So everybody's been jumping on Keith Olbermann's dick lately for his bevy of anti-Bush diatribes, but I have to say I'm not that impressed. To me he just comes across as petulant, overly grave, and preachy. (Also, his use of the "hole the ground" as a symbol for Bush's wasted opportunity doesn't really translate, since the clusterfuck surrounding the re-development of Ground Zero and the memorial is classic New York politics and doesn't really have anything to do with Bush.)
It's not that Bush doesn't deserve to be verbally waterboarded at every opportunity; I just happen to think Olbermann is better at celebrating home runs than summoning the disembodied ghost of Edward R. Murrow. (Try to imagine Craig Kilborn delivering the same solemn condemnations.) (Did you like how I managed to use two words with the "mn" dipthong in a row? That's why I'm a rich literary celebrity and you're not.)
Which is not to say Olbemann has no right to get political because he used to be a sportscaster. But I can't help but feel like he's being appointed spokesman for the "silent majority," which bothers me because a) we're not all that silent, and b) nobody asked for my vote. I guess it's just that every other talking head out there is so pathetically horrible that Olbermann looks positively Cronkitian by comparison. I would say, however, that Stewart/Colbert, et al manage to be much more insightful and scathing, even though they've got a laugh track.
You know what? I just made the best argument against this post. Some little funny bit mocking Olbermann's weighty gravitas would've been more effective and entertaining. So here it is:
Phrases I Would Like to Hear Keith Olbermann Say with His Grave, Lecturing Delivery
- "Shame on you, Kevin Federline. Popo Zao? More like Popo Shame."

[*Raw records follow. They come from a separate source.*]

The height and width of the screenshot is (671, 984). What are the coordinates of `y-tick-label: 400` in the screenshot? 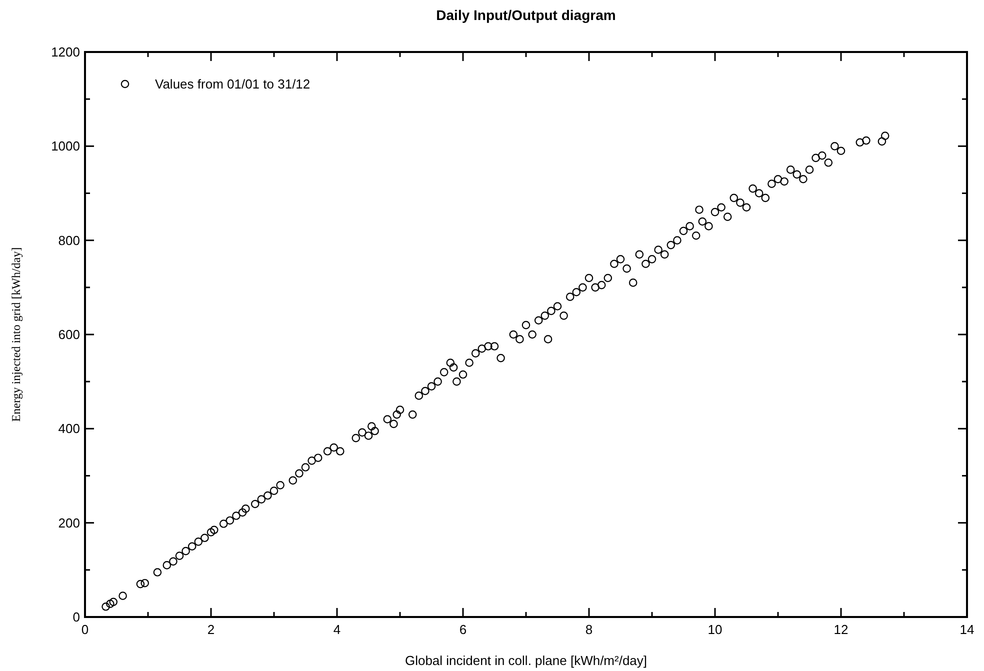 It's located at (69, 428).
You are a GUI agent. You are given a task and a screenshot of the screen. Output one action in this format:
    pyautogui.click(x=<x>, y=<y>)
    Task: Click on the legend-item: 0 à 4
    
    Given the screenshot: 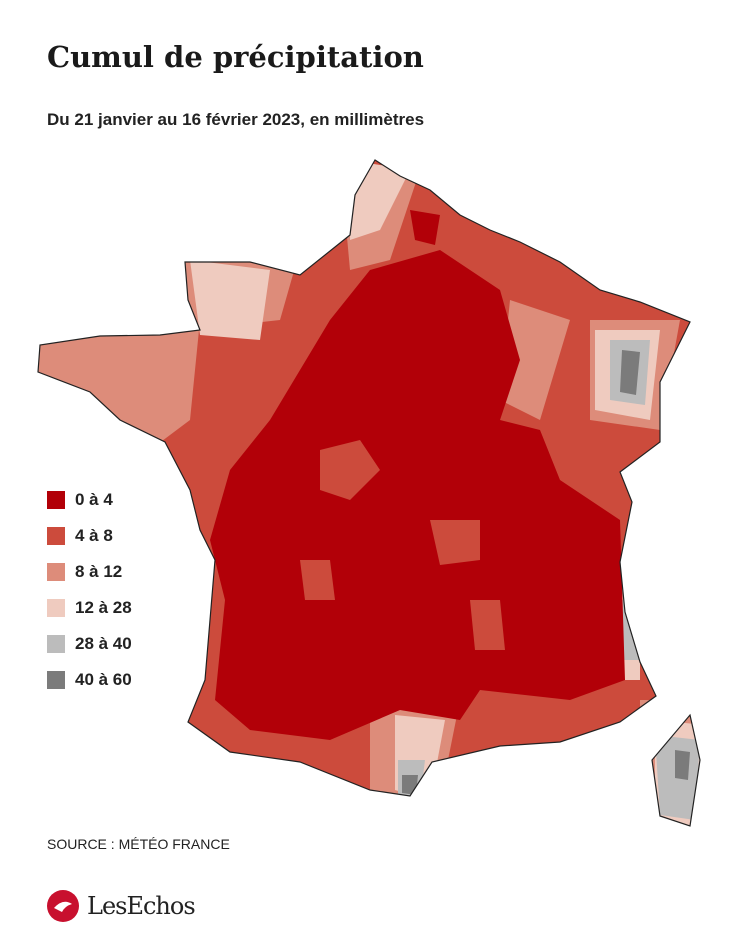 What is the action you would take?
    pyautogui.click(x=90, y=500)
    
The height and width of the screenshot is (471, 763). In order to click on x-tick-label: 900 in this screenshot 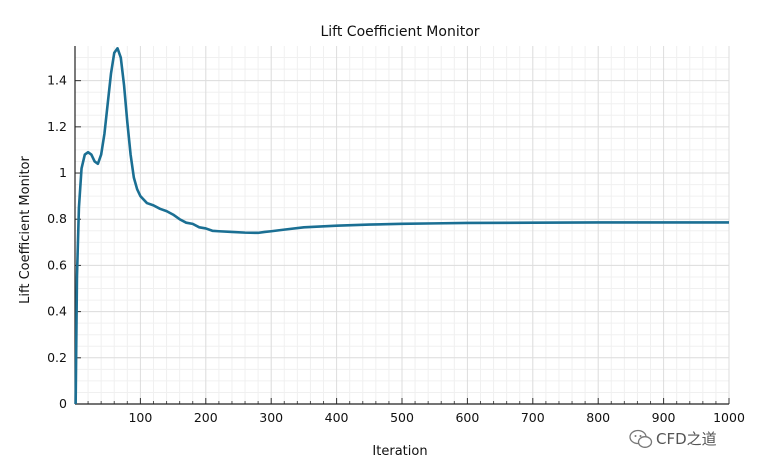, I will do `click(664, 418)`.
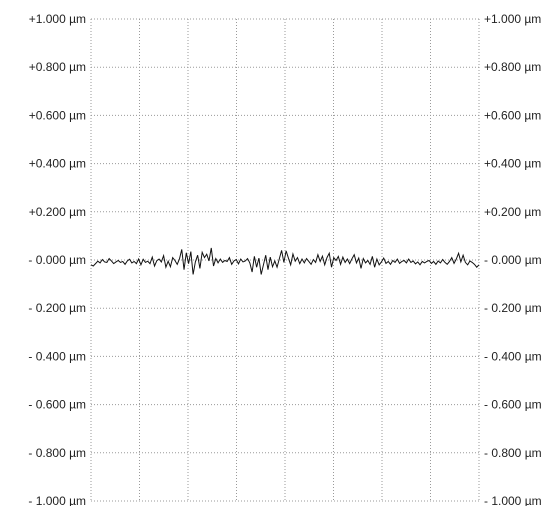  Describe the element at coordinates (513, 308) in the screenshot. I see `y-tick-label-right: - 0.200 µm` at that location.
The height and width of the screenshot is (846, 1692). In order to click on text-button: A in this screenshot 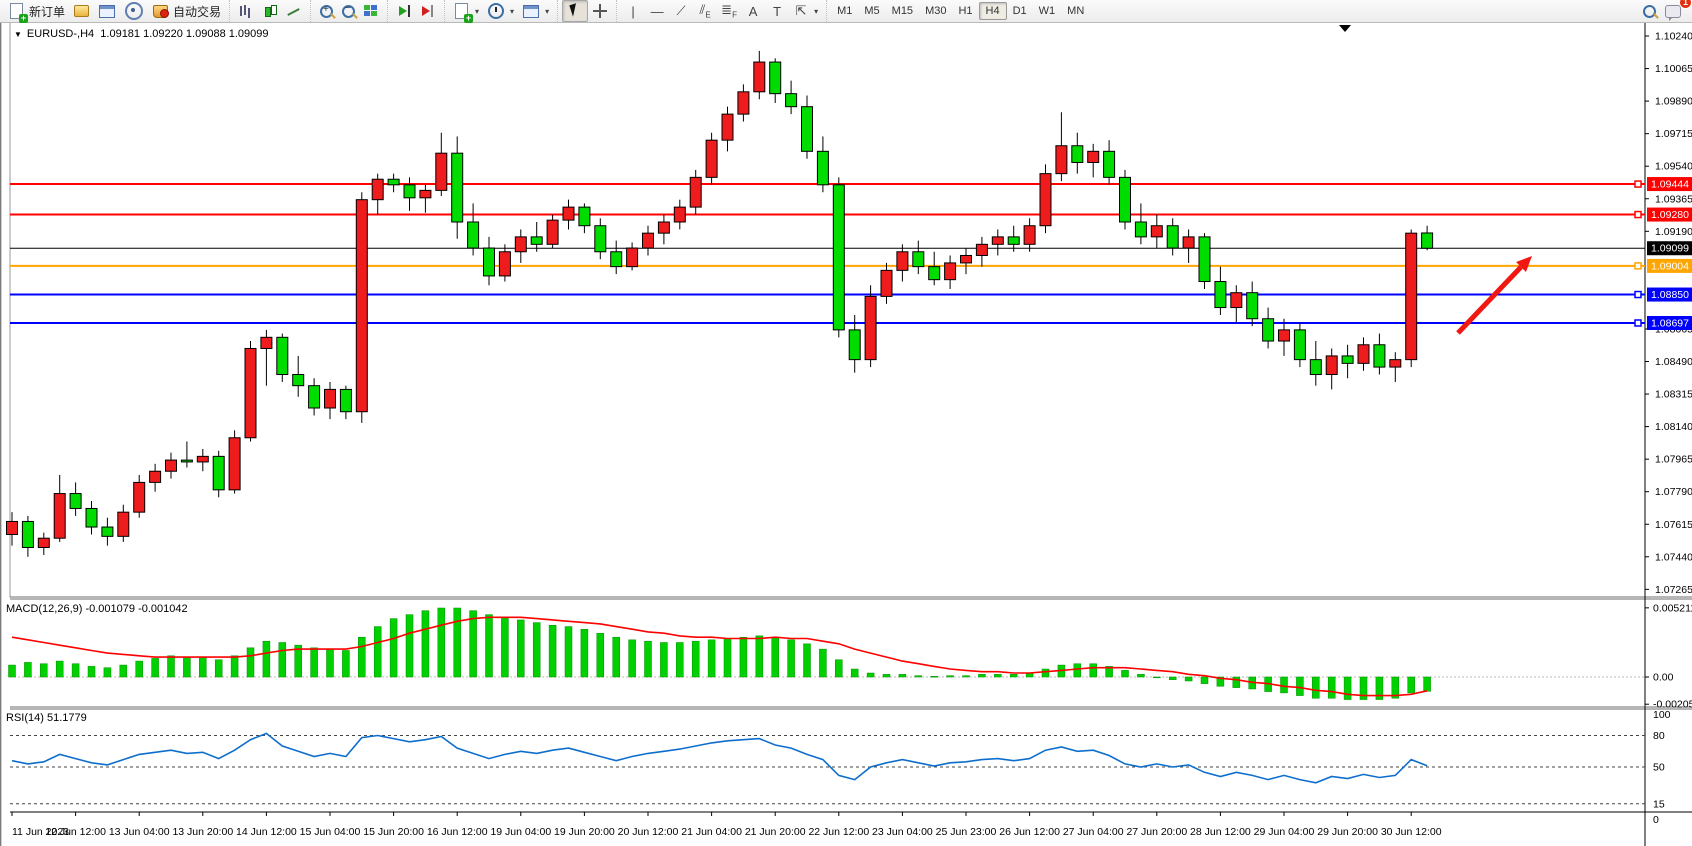, I will do `click(753, 11)`.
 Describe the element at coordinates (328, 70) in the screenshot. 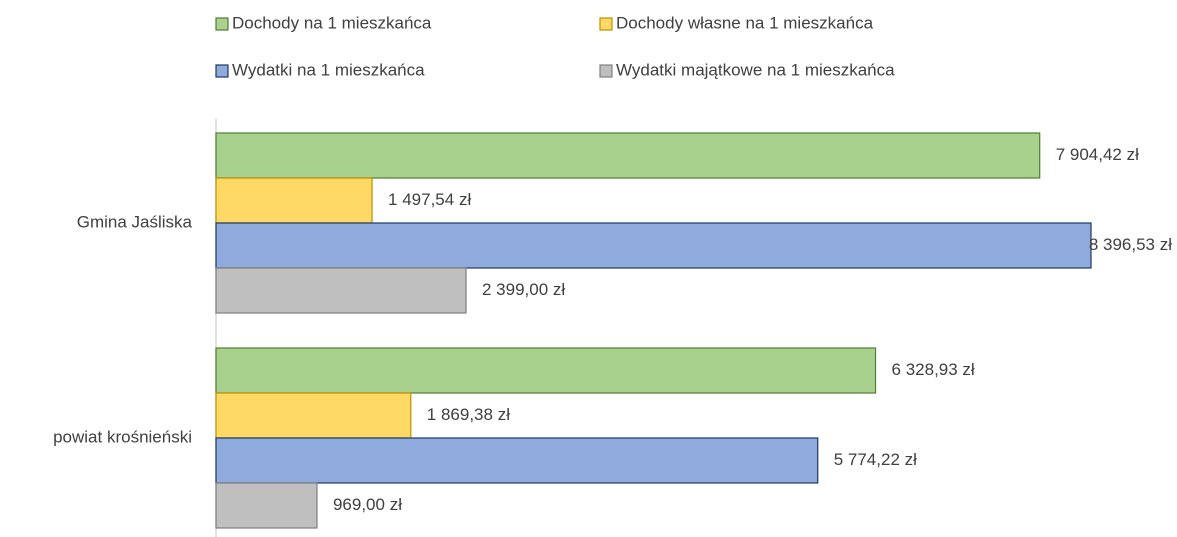

I see `legend-label: Wydatki na 1 mieszkańca` at that location.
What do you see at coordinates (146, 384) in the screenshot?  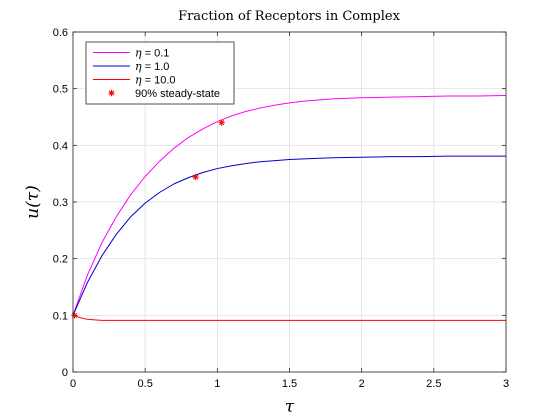 I see `x-tick-label-1: 0.5` at bounding box center [146, 384].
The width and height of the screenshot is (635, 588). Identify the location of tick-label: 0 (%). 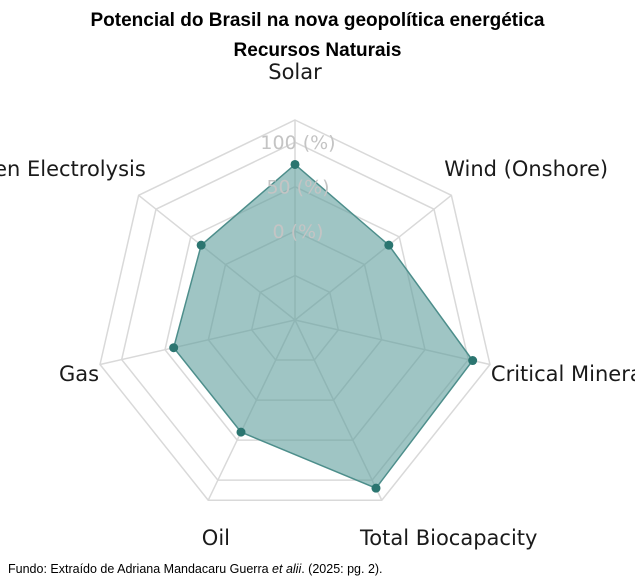
(298, 232).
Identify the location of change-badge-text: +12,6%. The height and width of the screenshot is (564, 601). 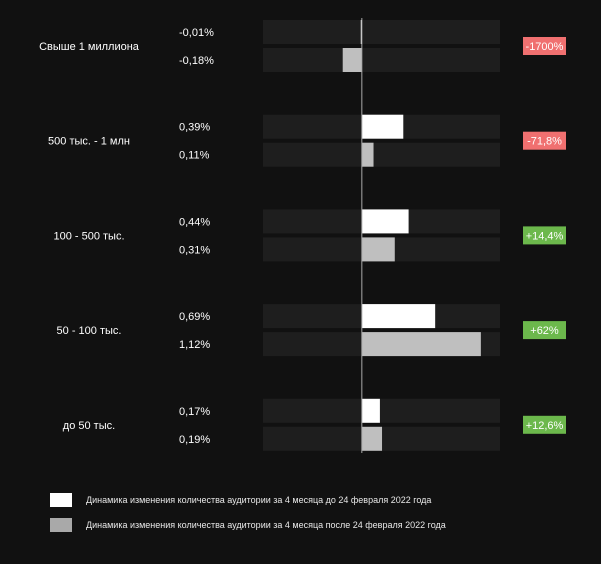
(545, 426).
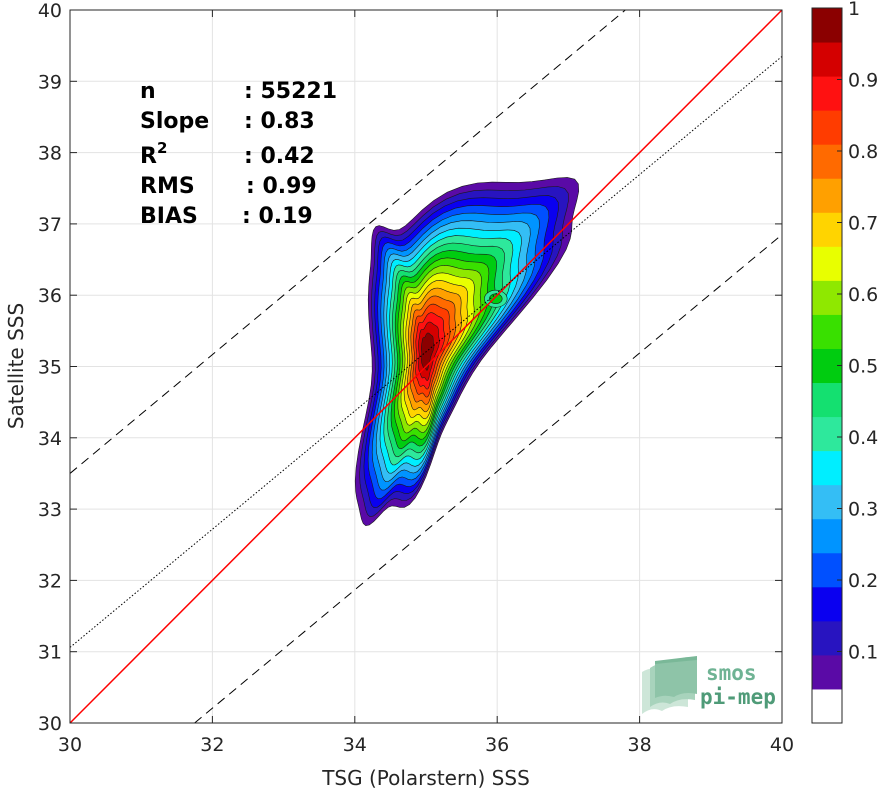  I want to click on x-tick-label: 30, so click(70, 745).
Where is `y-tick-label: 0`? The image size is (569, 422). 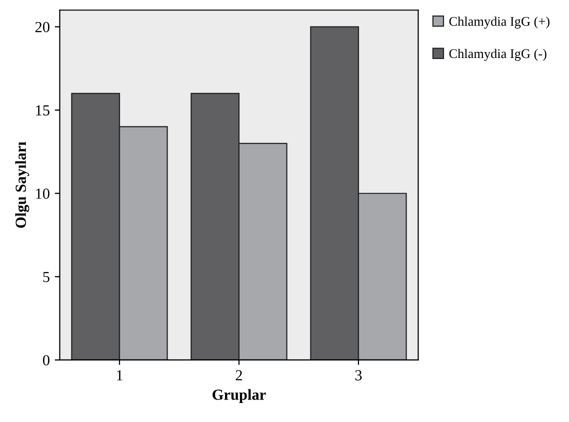
y-tick-label: 0 is located at coordinates (46, 360).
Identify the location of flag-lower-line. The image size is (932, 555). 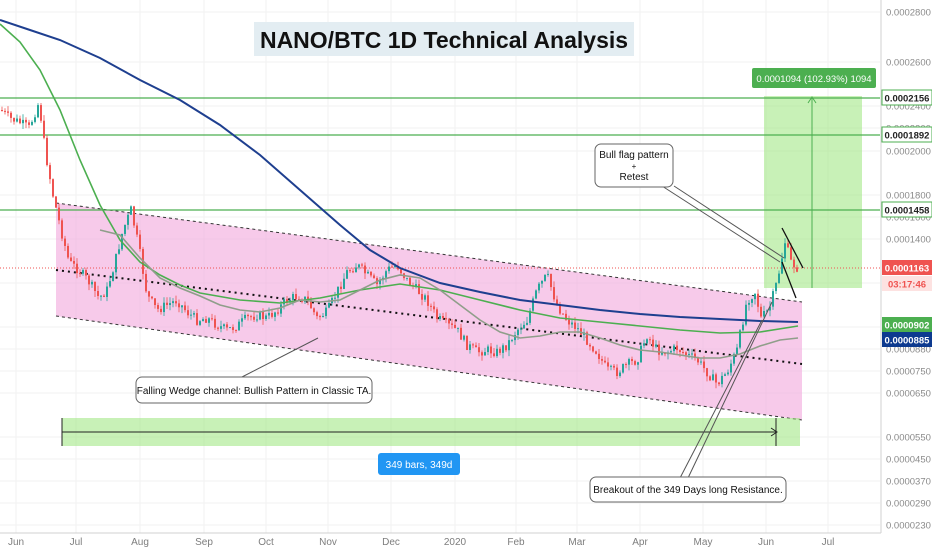
(789, 280).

- "How dare you, Mr. McFeely? You come to our doorsteps, clad in that blue mockery of a uniform, with your disturbing adult bowl-cut, yammering about 'Speedy Delivery' as if that would decrease by one iota the misery that is life."
- "I am reminded of the wisdom of that great treasure trove of Americana, Perfect Strangers, specifically the time when Balki loses his hat. He was so sad. For shame."
- "The firemen came and broke through the chimney top—my mother and I were expecting them to pull out a dead cat or a bird, and instead they pulled out my father. He was dressed in a Santa Claus suit. He'd been climbing down the chimney on Christmas Eve, his arms loaded with presents. He slipped and broke his neck; he died instantly. That's how I found out there was no Santa Claus."
- "Hey dol, merry dol. Ring a dong dillo. Ring a dong, hop along. Fal lal the willow. Tom Bom, jolly Tom, Tom Bombadillo. These are words Mr. Bush would be wise to reflect on."
- "Remember then, for a moment, these words from our national memory, which ring as true today as they did when first uttered: Dad is great; he gives us... chocolate cake. Good night and good luck."